My dad, always trying to lighten the mood, said, “Now she is with the ages,” referring to a funny and morbid game we played on new years: how many expressions can we come up with for “died.”
“She died alone; nobody was with her” my mom said under her tears.
My dad chimed in, “Well, we were in the next room. Maybe kitty was with her. Were you with her kitty?“ My cat looked up, and then walked away.
“She knew we were with her. We all told her goodnight. And I’ve heard that it’s always best to die alone, in a very quiet space. The less distractions, the better” I said.
We all went back into my grandma’s room.
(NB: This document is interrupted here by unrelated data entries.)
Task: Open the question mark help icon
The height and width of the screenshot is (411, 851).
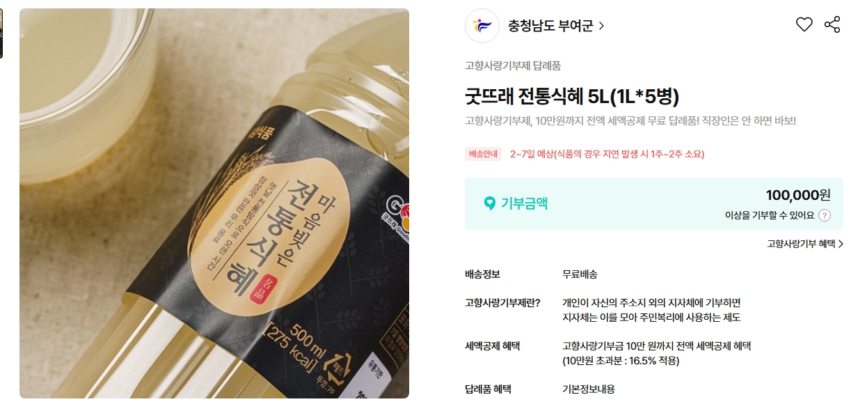Action: pyautogui.click(x=825, y=215)
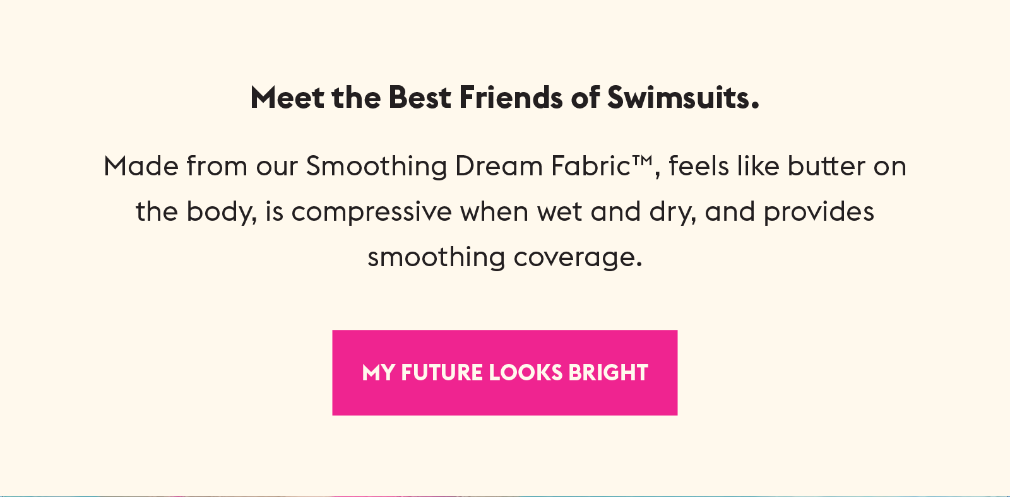Screen dimensions: 1010x497
Task: Click the word BRIGHT on pink button
Action: (608, 373)
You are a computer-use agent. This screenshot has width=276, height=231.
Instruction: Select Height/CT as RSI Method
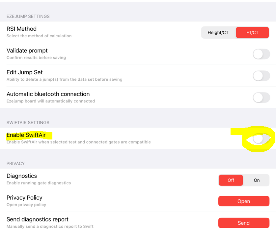click(218, 32)
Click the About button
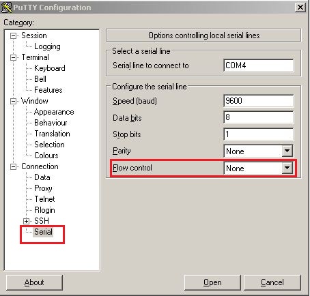The image size is (310, 296). tap(34, 282)
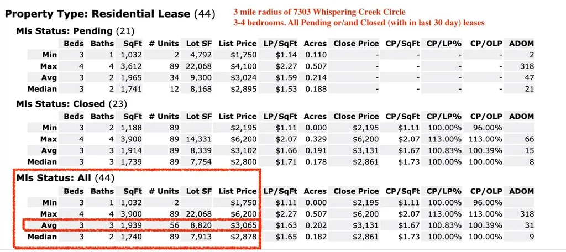Select All Median List Price $2,878
566x252 pixels.
(x=244, y=237)
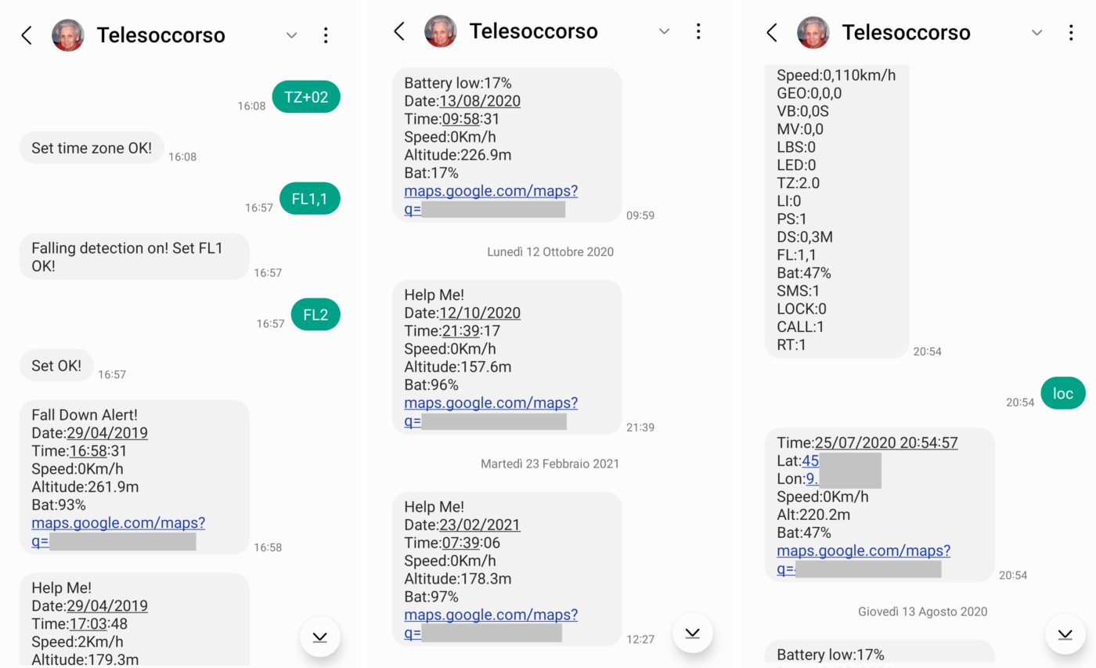Open the maps link in the 12/10/2020 Help Me message
Screen dimensions: 1096x668
point(491,403)
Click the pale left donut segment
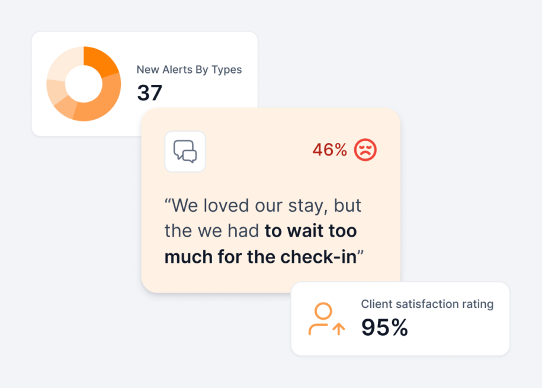 point(56,91)
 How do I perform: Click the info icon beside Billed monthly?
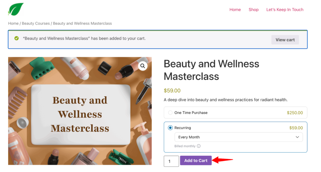tap(199, 146)
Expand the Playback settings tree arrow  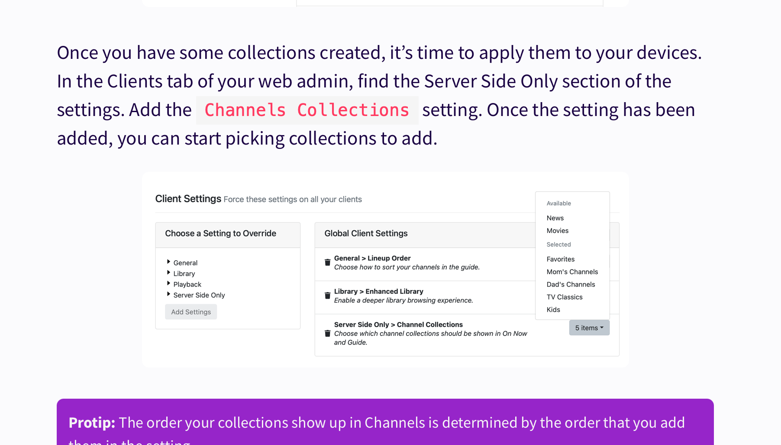168,284
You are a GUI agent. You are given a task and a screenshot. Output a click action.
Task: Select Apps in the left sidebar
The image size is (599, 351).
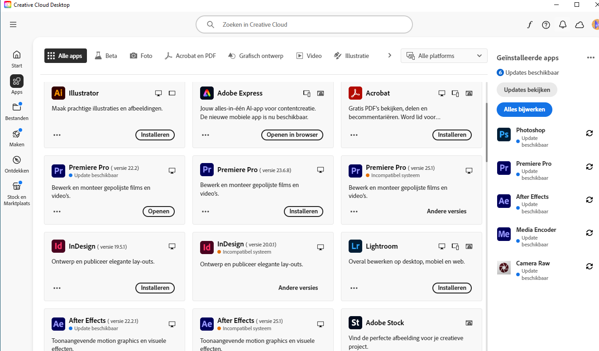click(16, 84)
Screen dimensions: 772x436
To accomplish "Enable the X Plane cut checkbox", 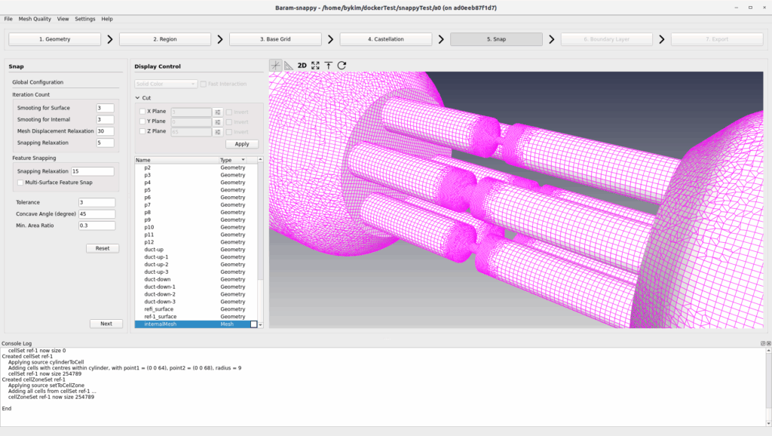I will click(142, 112).
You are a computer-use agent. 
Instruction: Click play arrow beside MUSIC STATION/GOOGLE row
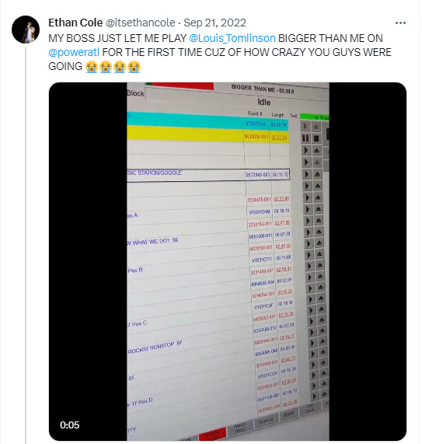click(306, 174)

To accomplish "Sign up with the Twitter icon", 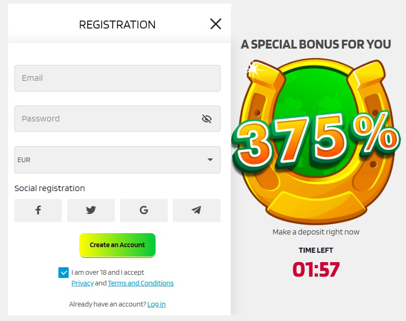I will tap(91, 210).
My mom pet her mom’s head and tucked her in like a baby to bed.
She then called her sister and said “Julie, mom’s gone.”
I finished packing, rolled my suitcase past my grandma’s room, past my mother, passed the sadness and stillness of fresh death. I kissed mom goodbye, and my dad and I left for the airport, mom waving and smiling in the rearview mirror.
So yeah, crazy surreal morning. However, i was lucky to sit next to a brilliant professor of Japanese Religion from Iowa on the plane. He gave me some lectures and praised my ideas about the shingon mandalas (you can read them on my other blog). Also on the plane I reread Richard Bach’s “Jonathan Livingston Seagull.” It’s only 60 pages long. I first read this book when I was 10 or so and I remember it was the first book that, immediately after reading it, I put down, and looked at the world in an entirely new way. The world shimmered and glowed and was brighter than before. I think this book caused my consciousness to grow.
Rereading it now, I have a new appreciation for its depth. For those of you who don't know, it’s about a little seagull who becomes and outcast from his flock and learns how to fly and be totally free from a master teacher, Chiang.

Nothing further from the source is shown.